Maine Maple Sunday is always the fourth Sunday in March. Maine’s maple producers open their sugarhouses for people to join them in making maple syrup.

Most sugarhouses offer free tasting and a live demonstration of how syrup is produced, from tap to table. Many offer treats and activities, including syrup on pancakes or ice cream, sugarbush tours, sleigh or wagon rides, and more.

For Bill and Lucille Saucier of Auburn, watching the process was icing on the morning. Their real treat was the pancake breakfast at the West Minot Sugarhouse on Route 119. Hungry people lined up out the door, down the road and around the corner for the chance to slather the homemade pancakes, bacon and sausage breakfast in syrup fresh from the sugarhouse’s 3- by 10-foot oil-fired evaporator.
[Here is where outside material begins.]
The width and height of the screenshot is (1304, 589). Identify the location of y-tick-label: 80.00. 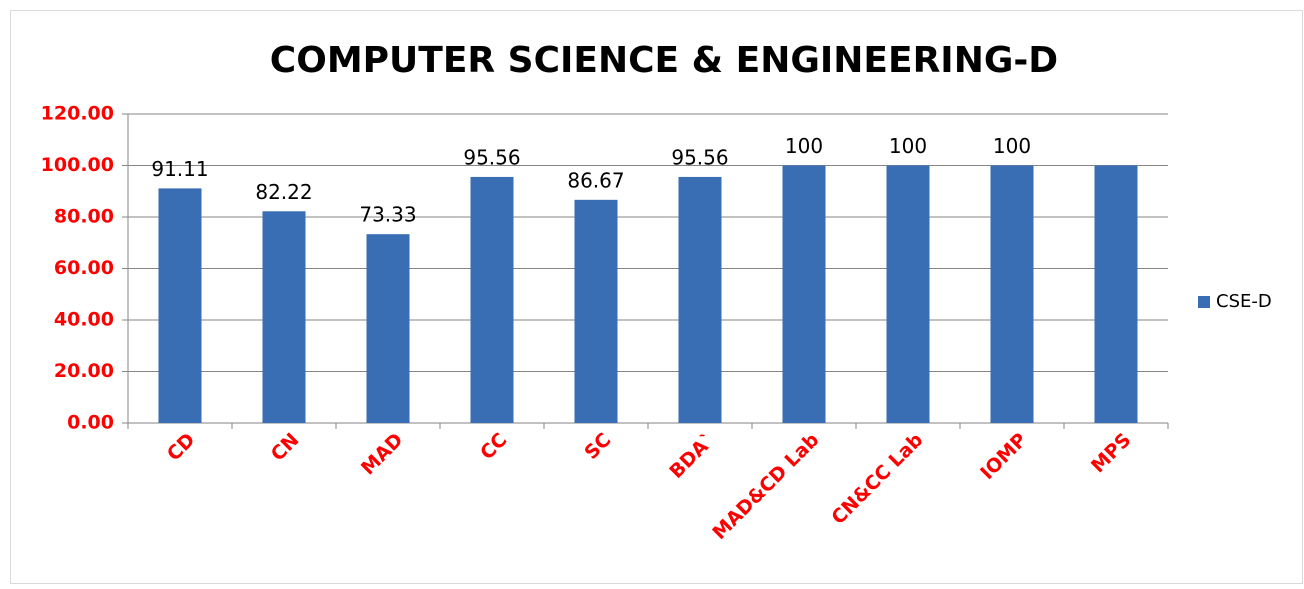
(84, 217).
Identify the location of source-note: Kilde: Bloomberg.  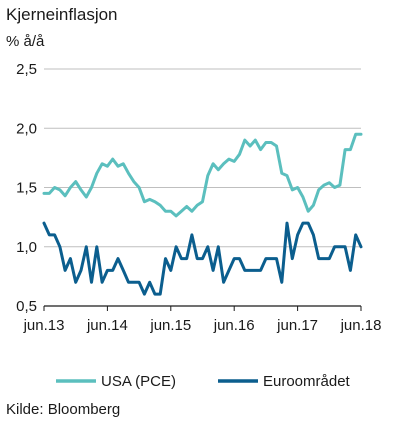
(63, 410).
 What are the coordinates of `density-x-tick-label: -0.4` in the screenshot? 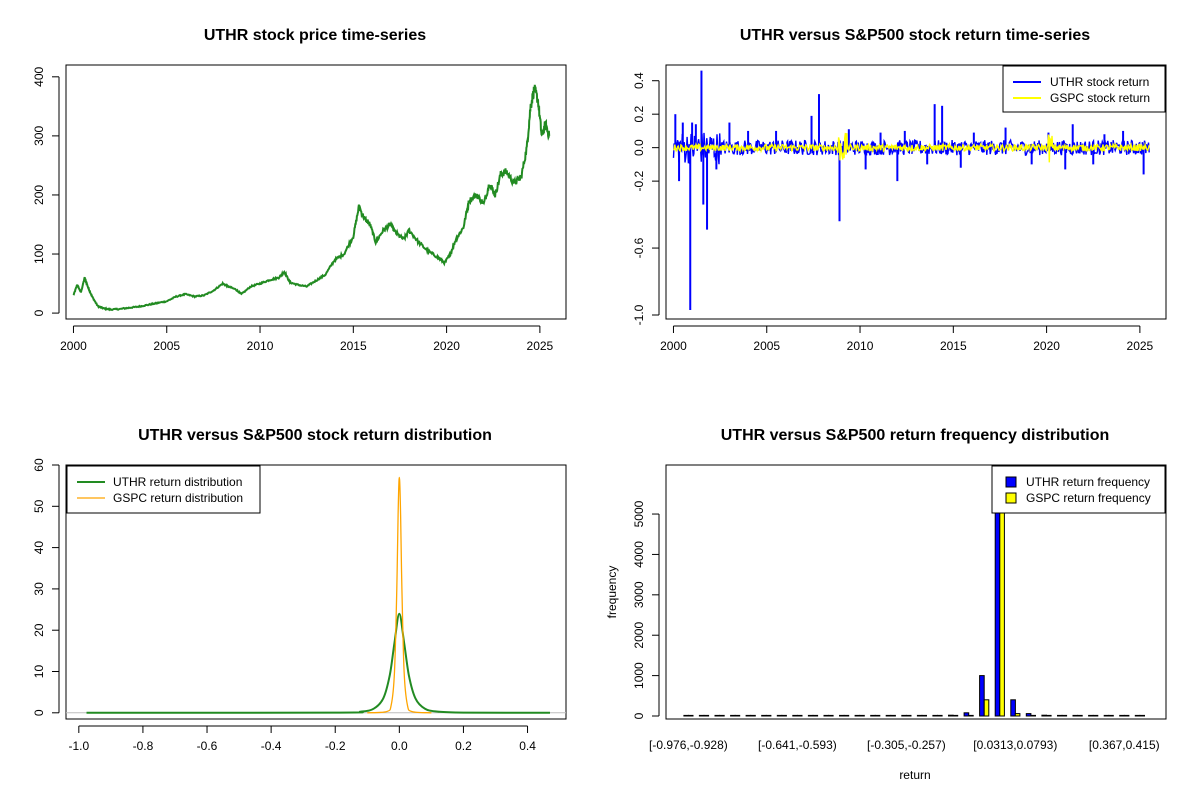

“We come out for the nice maple breakfast,” said Bill Saucier. “I’m sure it’s going to be enjoyable. It’s going to be well worth the wait.”

The couple have visited eight different operations over the years. They were among the throng of people who waited in line as long as an hour Sunday morning to eat in the small dining area of the West Minot Sugarhouse. They agreed that the tradition is a sure sign that spring has arrived in Maine.

“It’s a neat thing because people are tired of winter and this is the beginning of spring,” said Wayne Slattery, who operates the West Minot Sugarhouse with his wife, Joni, as well as other family and friends. “That’s really what brings people out, cabin fever.”